Sunday, 17 January 2016

Do you know your onions?

Day 49 (Monday 18th January 2016)
49 was the code for Plutonium during the Manhattan Project - 4 was for the last digit in 94
(the atomic number of Plutonium) and 9 for the last digit in Pu-239,
the weapon grade fissile isotope used in nuclear bombs.
As we don't know each other well, Phil Nash (today's author) wanted to describe himself to me: "If I had a motto it would be 'positive people make a difference'. I am currently studying for a Masters in HRM at Manchester Metropolitan University.   I have always enjoyed trying to motivate and engage with people, which came in handy teaching English as a foreign language, in the UK and Germany.  Before that I had my own Internet start-up where I learnt the value of networking and lots of other things.  I enjoy writing.  Please take a look at my blog The Eastern Wing". I would like to add that Phil has been a delight to get to know (you can link with him on Twitter, which is where he and I first encountered each other, his handle is @philnashuk). Being social, he is engaging company and he has a few interesting tales to tell. He founded a business that provided audio-enabled walking tours around major cities; regrettably the global economic turndown resulted in the death of his business. Rather than becoming despondent, he moved to Germany, where he taught English to employees at all levels within major Blue Chip companies. He loves helping people develop and grow. He returned to the UK in 2014 and is now determined to pursue a career in HR.

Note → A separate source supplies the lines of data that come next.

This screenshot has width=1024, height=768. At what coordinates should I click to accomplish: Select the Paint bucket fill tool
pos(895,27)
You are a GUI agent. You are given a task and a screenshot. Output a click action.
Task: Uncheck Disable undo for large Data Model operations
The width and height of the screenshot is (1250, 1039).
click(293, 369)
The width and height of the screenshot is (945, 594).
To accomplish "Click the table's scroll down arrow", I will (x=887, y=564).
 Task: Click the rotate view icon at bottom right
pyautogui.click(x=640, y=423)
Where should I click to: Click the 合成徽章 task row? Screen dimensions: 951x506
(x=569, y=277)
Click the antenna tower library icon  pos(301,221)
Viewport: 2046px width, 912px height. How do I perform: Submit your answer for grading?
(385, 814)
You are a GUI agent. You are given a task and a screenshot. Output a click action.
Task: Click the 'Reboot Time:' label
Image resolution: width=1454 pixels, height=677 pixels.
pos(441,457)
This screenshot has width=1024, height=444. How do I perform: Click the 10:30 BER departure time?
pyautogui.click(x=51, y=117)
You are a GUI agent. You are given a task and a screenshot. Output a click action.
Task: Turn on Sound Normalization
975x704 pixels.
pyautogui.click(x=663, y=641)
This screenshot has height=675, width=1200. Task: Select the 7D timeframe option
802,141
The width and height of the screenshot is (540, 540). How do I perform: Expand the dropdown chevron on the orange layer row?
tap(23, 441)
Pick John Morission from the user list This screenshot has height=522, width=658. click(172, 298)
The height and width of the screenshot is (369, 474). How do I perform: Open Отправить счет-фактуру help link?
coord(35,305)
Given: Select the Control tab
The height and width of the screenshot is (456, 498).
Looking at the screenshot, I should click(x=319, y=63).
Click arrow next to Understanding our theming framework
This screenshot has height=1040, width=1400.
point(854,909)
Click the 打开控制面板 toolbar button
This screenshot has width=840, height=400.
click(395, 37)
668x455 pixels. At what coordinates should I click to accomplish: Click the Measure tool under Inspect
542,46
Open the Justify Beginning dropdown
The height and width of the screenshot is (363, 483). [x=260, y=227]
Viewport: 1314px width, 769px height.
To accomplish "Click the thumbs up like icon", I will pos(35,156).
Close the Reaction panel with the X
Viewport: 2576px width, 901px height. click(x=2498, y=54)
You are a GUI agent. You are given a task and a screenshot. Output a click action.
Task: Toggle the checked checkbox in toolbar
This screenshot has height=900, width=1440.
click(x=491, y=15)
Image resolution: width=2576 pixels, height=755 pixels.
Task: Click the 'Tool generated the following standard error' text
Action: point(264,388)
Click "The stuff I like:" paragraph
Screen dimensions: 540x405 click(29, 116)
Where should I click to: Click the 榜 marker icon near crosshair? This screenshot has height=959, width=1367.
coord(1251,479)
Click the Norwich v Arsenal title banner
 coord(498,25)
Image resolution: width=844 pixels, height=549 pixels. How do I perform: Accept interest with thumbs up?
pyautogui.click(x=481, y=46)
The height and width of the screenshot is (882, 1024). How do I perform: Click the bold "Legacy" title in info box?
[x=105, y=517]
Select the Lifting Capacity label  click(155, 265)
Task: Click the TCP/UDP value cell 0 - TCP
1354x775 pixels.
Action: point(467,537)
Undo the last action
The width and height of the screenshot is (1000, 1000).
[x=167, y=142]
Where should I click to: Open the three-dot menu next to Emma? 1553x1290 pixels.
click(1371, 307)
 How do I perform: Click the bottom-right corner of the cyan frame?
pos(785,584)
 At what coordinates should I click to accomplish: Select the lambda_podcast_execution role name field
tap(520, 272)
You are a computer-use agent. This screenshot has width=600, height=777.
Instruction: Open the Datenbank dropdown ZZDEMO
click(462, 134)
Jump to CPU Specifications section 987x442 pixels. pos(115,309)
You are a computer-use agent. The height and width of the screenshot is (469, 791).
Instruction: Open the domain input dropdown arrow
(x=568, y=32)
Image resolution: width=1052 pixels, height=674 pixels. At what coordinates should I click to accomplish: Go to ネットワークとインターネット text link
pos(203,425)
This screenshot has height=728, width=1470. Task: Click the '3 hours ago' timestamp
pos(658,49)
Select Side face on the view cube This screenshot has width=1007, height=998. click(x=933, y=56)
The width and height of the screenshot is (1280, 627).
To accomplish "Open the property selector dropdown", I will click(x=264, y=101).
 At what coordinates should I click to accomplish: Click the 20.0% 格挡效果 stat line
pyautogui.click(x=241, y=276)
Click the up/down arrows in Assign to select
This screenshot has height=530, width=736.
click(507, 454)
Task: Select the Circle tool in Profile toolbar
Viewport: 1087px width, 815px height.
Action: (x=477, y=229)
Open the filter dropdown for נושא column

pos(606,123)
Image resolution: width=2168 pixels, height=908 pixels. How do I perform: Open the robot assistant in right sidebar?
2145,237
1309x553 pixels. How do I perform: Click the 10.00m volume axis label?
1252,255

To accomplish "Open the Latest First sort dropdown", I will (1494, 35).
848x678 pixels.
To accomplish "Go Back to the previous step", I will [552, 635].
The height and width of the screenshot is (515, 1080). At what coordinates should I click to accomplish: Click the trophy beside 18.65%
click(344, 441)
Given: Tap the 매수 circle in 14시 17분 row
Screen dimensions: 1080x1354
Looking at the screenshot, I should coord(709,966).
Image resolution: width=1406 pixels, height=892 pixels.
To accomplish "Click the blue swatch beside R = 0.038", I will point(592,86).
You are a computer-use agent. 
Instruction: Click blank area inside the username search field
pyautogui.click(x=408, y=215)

The Oxford English Dictionary defines the onion as "The edible rounded bulb of Allium cepa, which consists of fleshy concentric leaf-bases with a strong pungent flavour and smell, varying in colour from dark red to white, and is used as a culinary vegetable, eaten raw, cooked, or pickled; also onion bulb."

A few years ago I would extol the virtues of Twitter and conventional blogging during ten minute 4sight slots at 4Networking breakfast networking meetings. These 4sight slots offer an attendee the chance to share knowledge or showcase skills. They are not intended to be overt sales pitches.

In education it is called a warmer, something designed to grab the attention of listeners and stimulate them to participate fully in the forthcoming session.  In sales terms, a similar device, might be called a sales hook.  Either way capturing my audience’s attention was paramount.  I would hold an onion in each hand and ask: ‘what are these?’  To which, without fail, the assembled would chime ‘onions’.  ‘Good, so you know your onions!’  I would then go onto explain how effective use of social media could help the assembled to ‘get the word out’ about their area of expertise, their business. Potentially, reaching more customers.

Six years ago I met Derrick. We were both students studying part-time for a PTLLS qualification at a local FE college.  He was a quiet, amiable and unassuming student with a dry sense of humour.  In days gone by, I could have imagined him as a miner at one of the former collieries in not too distant Staffordshire leaving a trail of coal dust in his wake.  He really did, indeed hopefully still does, know his onions.  
Ray's picture - Miner with Helmet
Age UK North Staffordshire's Miners' Memories Project
with the support of The Heritage Lottery Fund
Specifically, how to chop an onion safely and efficiently.  The enthusiasm, quiet authority and humour he brought to chopping an onion was easily the most memorable of the presentations that we had to give as part of the course. 

Everyone is good at something.  Sometimes we have to peel off a layer or shake off the coal dust to find it.

Fast forward eighteen months, it was the summer of 2011 and I was no longer an entrepreneur with my own Internet start-up, though the entrepreneurial drive has never left me.  The classroom was now my place of work, trying to teach English as a foreign language.  I wanted to revive the do you know your onions sketch for a lecture to groups of mixed ability students. So I asked a couple of non-native speaking colleagues for their feedback.  ‘Don’t do it! It won’t work. Knew your onions?  Have you known your onions?’ I had naively overlooked how irregular verbs and idioms can be incredibly difficult to understand for non-native speakers.  A few years ago Lord Sugar spoke of the need to use ‘export English’ when dealing with non-native suppliers.  Adjust your message and the manner in which it is delivered for your audience.

The link is tenuous but, through a leap of imagination, could not the spring onions pictured above be comet tails and the other onions the planets which inhabit the same solar system?  

However your galaxy is arranged this year, I hope you have a good one.

Thank you Kate for giving me the chance to participate in this year’s #AdventBlogs.  I have been something of a digital ostrich in recent weeks, while I have been revising for exams, so I have not read many of the posts, but I have been impressed by the breadth and quality of what I have read.  My favourite so far is Andrew Jacob’s post.